Джинсы, в которых она приехала в Москву, были лучшей Таниной одеждой. Настоящие ливайсы. Купила она их, правда, в секонд-хенде, где одежду продавали на вес; одноклассница, которая туда продавщицей устроилась, выискала и припрятала их для нее. Но кто узнает, уже поношенными она их купила или просто износила сама? В общем, их можно было бы не стыдиться. Но ведь в джинсах на свадьбу не ходят, а все остальное… Таня вспомнила дом Гербольдов – картины на стенах, вьетнамские фигурки… Австрийские фрукты! Нет, невозможно явиться туда в стираной китайской майке.
– Ты можешь идти в чем хочешь.
Евгения Вениаминовна улыбнулась снова. Тане показалось, она любуется ею. Хотя чем любоваться-то? И правда, худющая, будто кошка облезлая. И скулы, Веня сказал, китайские стали, как майка. Не на что глянуть, в общем.
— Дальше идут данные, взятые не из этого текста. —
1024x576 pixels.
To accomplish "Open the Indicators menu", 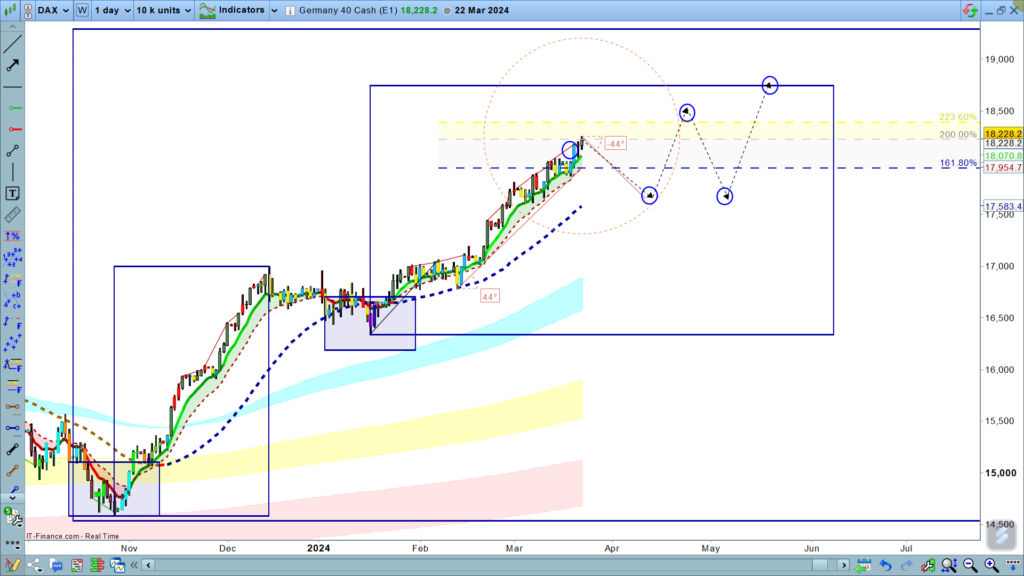I will pos(241,11).
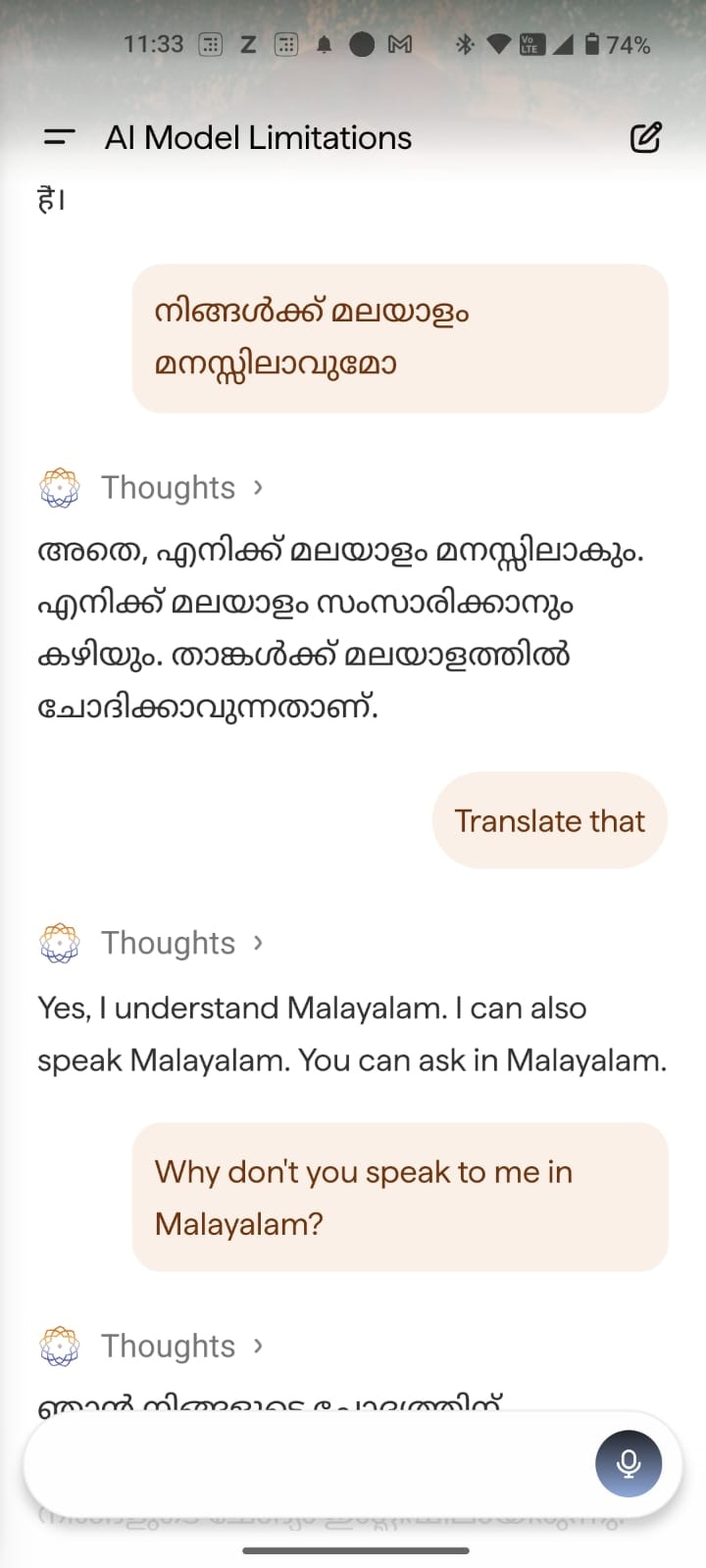The width and height of the screenshot is (706, 1568).
Task: Expand Thoughts above the English translation
Action: pos(181,943)
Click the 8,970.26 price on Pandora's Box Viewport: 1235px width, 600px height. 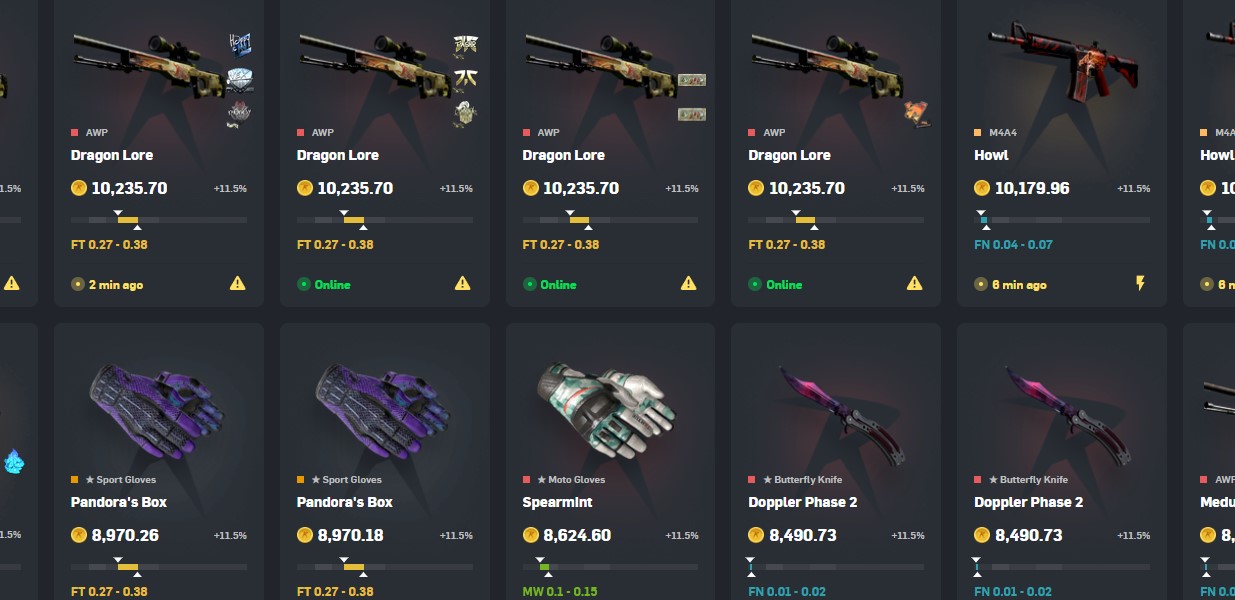tap(125, 535)
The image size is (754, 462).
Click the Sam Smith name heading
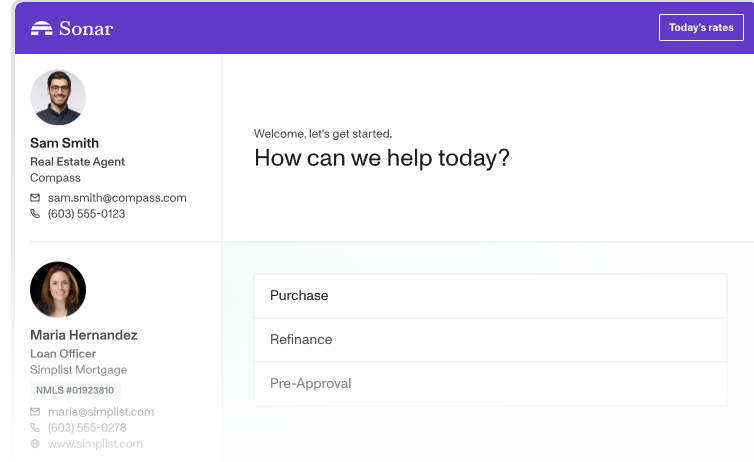[x=64, y=143]

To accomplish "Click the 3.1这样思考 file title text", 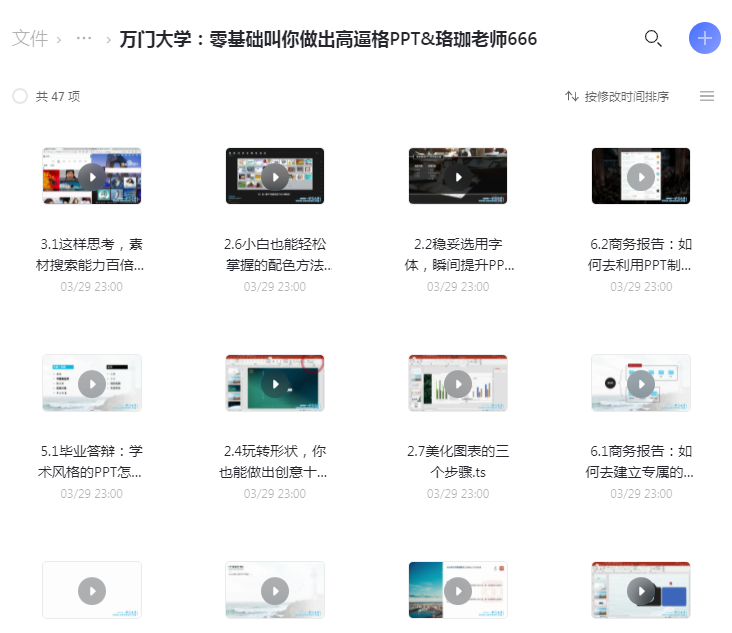I will (92, 254).
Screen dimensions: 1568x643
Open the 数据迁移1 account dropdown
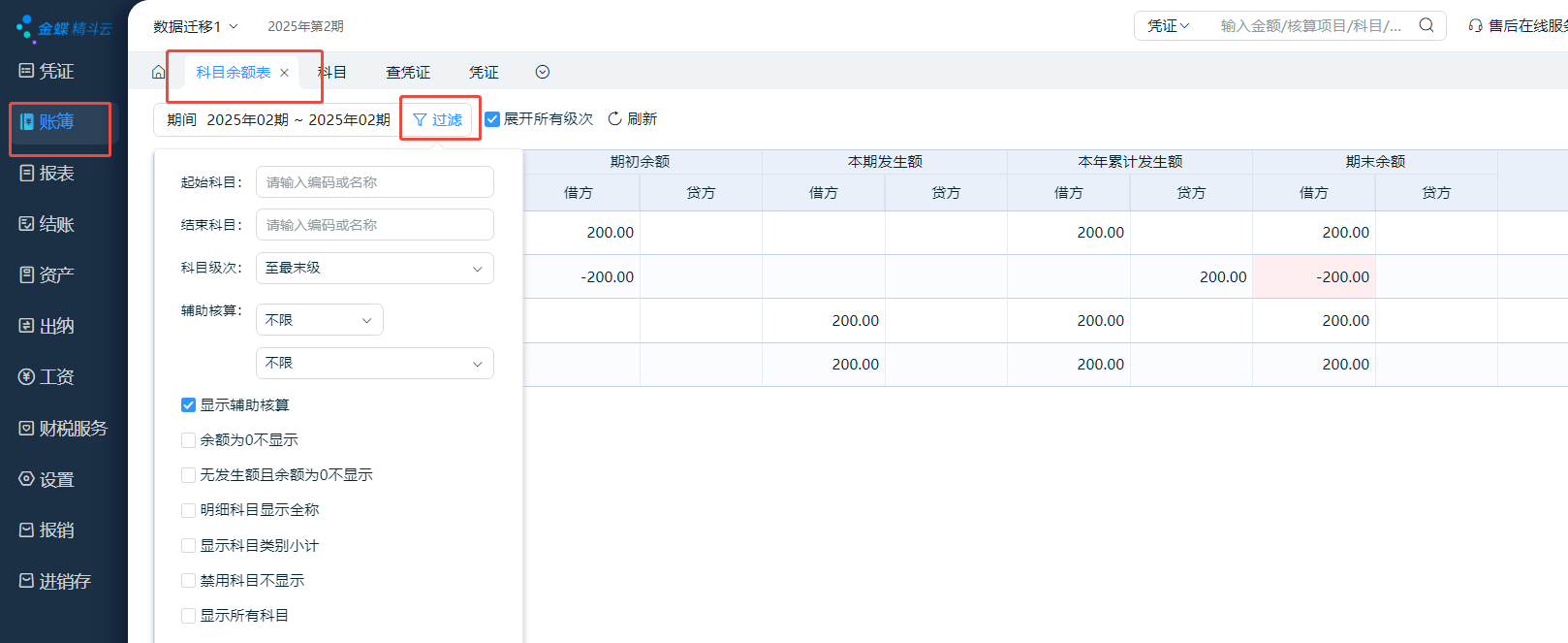click(x=195, y=26)
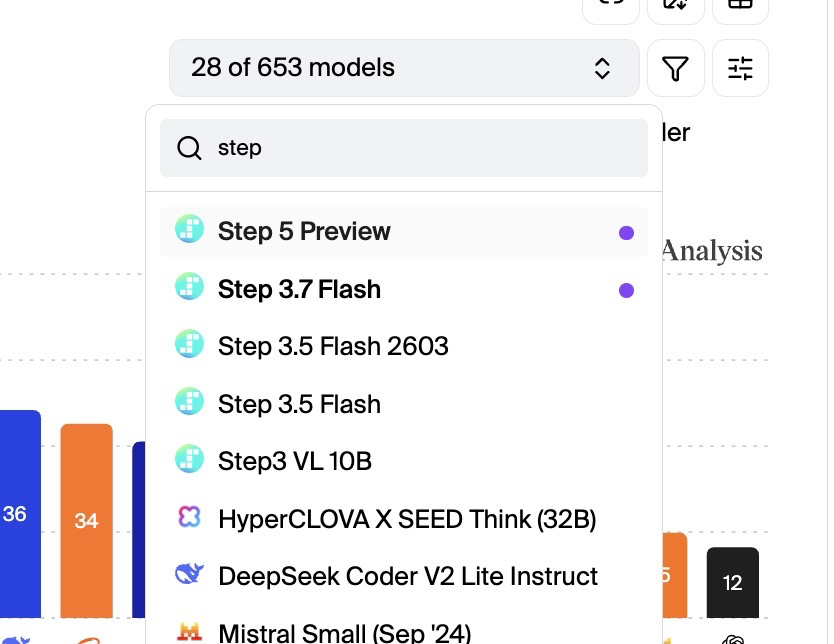Click the up-down chevron on models selector

point(602,68)
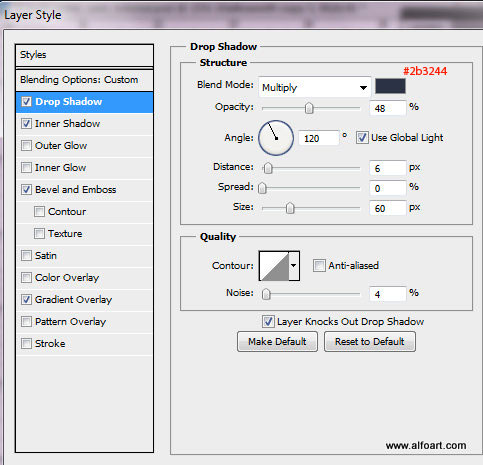Enable the Anti-aliased checkbox
Image resolution: width=483 pixels, height=465 pixels.
tap(319, 266)
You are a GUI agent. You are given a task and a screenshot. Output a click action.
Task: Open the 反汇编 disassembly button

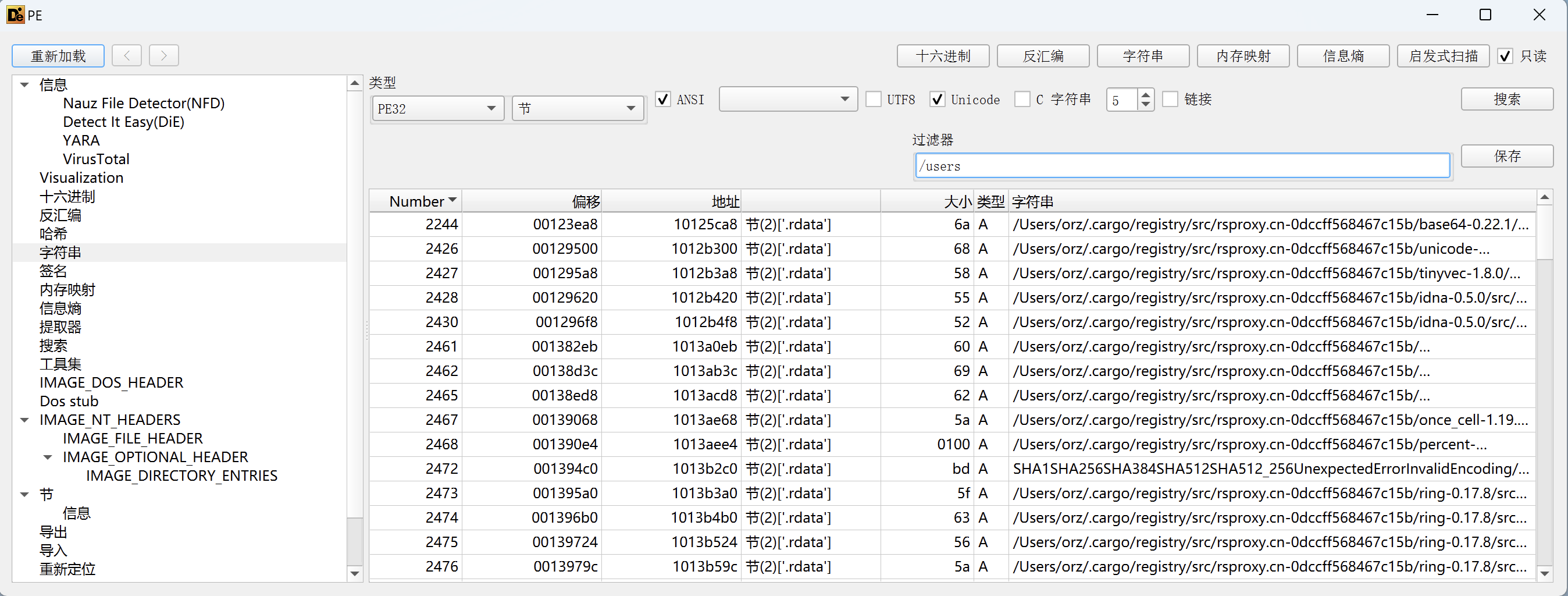tap(1043, 56)
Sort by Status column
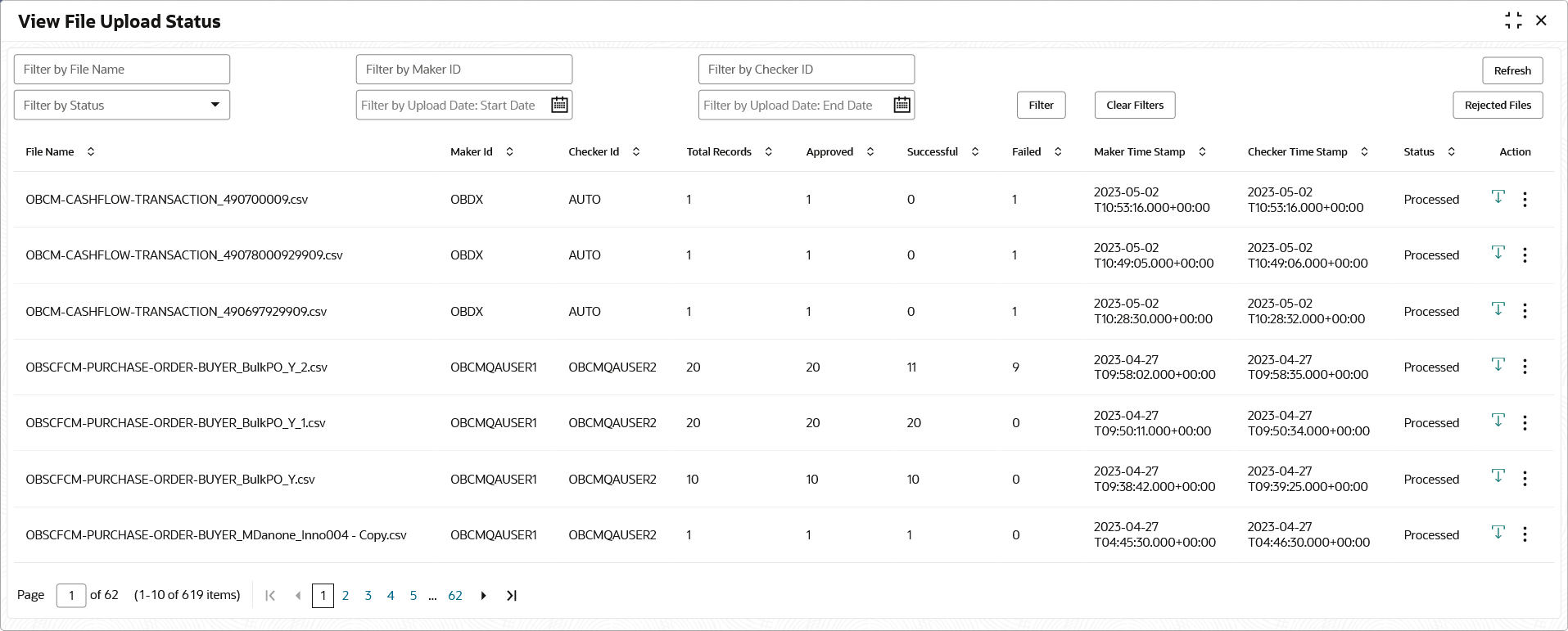 pyautogui.click(x=1451, y=151)
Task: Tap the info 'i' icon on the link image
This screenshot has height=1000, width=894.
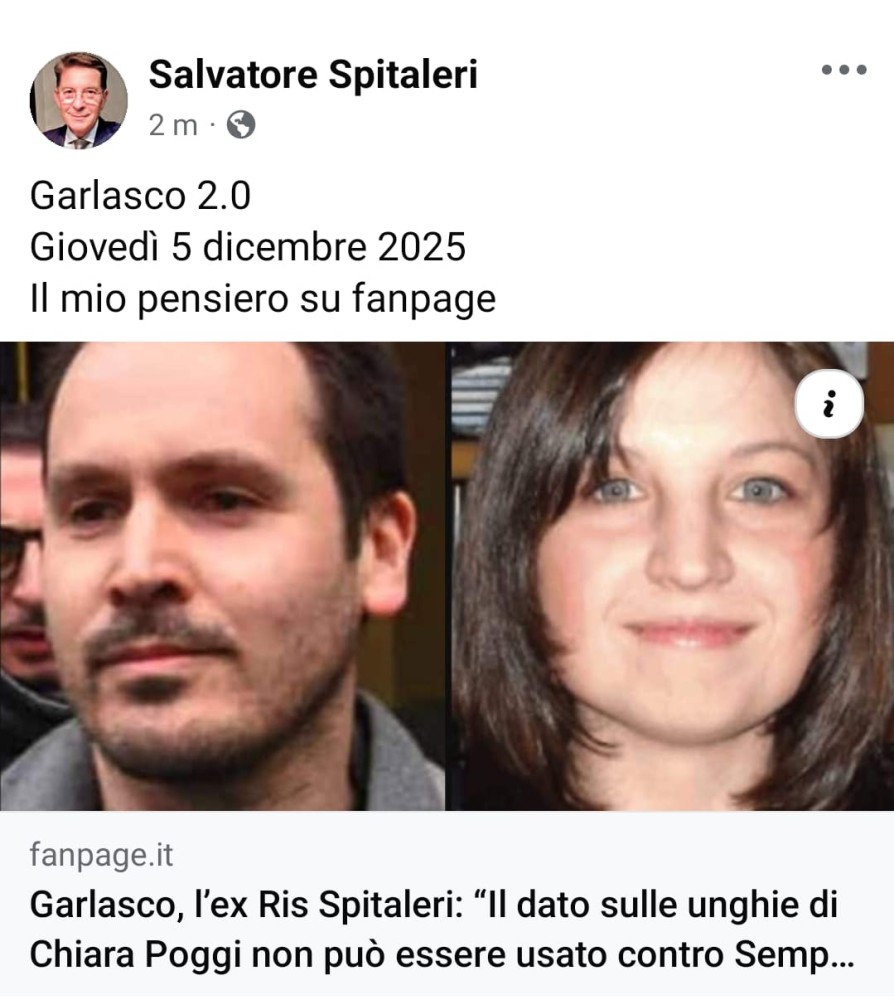Action: [829, 404]
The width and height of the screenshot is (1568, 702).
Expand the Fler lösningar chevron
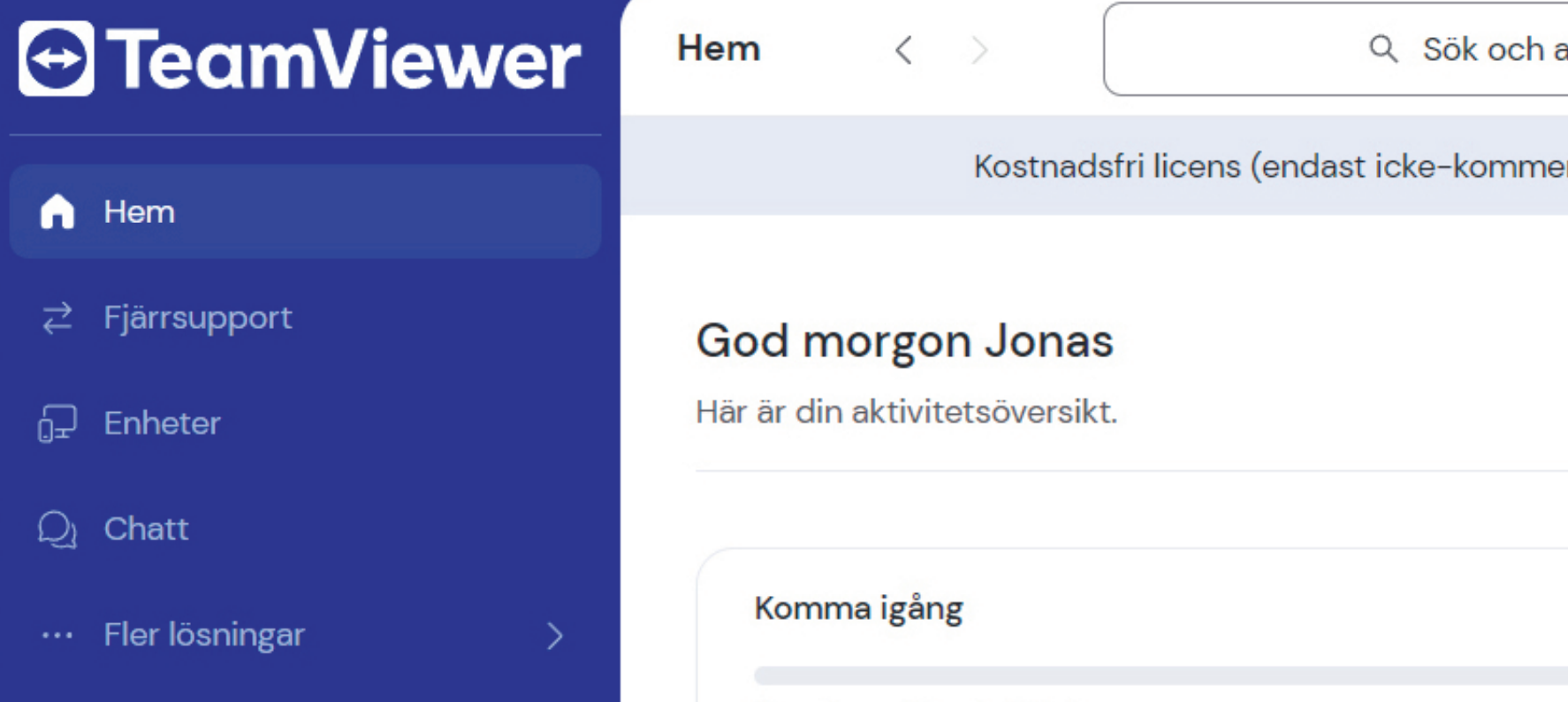pyautogui.click(x=555, y=636)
– Ресторан не заказывали, молодые приедут из загса прямо домой, – сказала Евгения Вениаминовна. – И все будет непринужденно. Конечно, столы вдоль всей улицы выставлять, как здесь бывало, не станут, но и церемоний никаких не будет.
– Это когда ж здесь столы так выставляли? – заинтересовалась Таня.
В Болхове свадьба на всю улицу была обычным делом, но здесь она не могла себе такого представить.
– До войны. Да и после тоже. Когда подселение началось. – Заметив Танин непонимающий взгляд, Евгения Вениаминовна объяснила: – Дома наши во время нэпа строились и считались частным владением. Ну а потом, когда нэп свернули, стало считаться, что ничего частного в советской стране быть не должно. И сюда начали людей подселять.
– И к вам тоже? – поразилась Таня. – Чужих людей? Вот сюда, вот в этот дом?!
Она даже головой повертела, прикидывая, как это могло быть. Таня всю жизнь прожила в бараке, где люди были набиты в комнаты, как селедки в жестяные банки, но представить в доме Левертовых даже одного-единственного постороннего человека не могла. Вот эта большая комната внизу – ее пришлым отдали, что ли? Или Венин кабинет? Нет, невозможно!
– Да, в этот дом, – кивнула Евгения Вениаминовна. – Но меня здесь тогда еще не было. Еще Венин папа был ребенком. Ему это подселение жизнь спасло, кстати.
– Как это?
Вот же умеют они рассказывать, что Веня, что мама его! Тане стало так интересно, что она даже про страх свой о том, что с ней дальше будет, позабыла, хотя все время только про это и думала.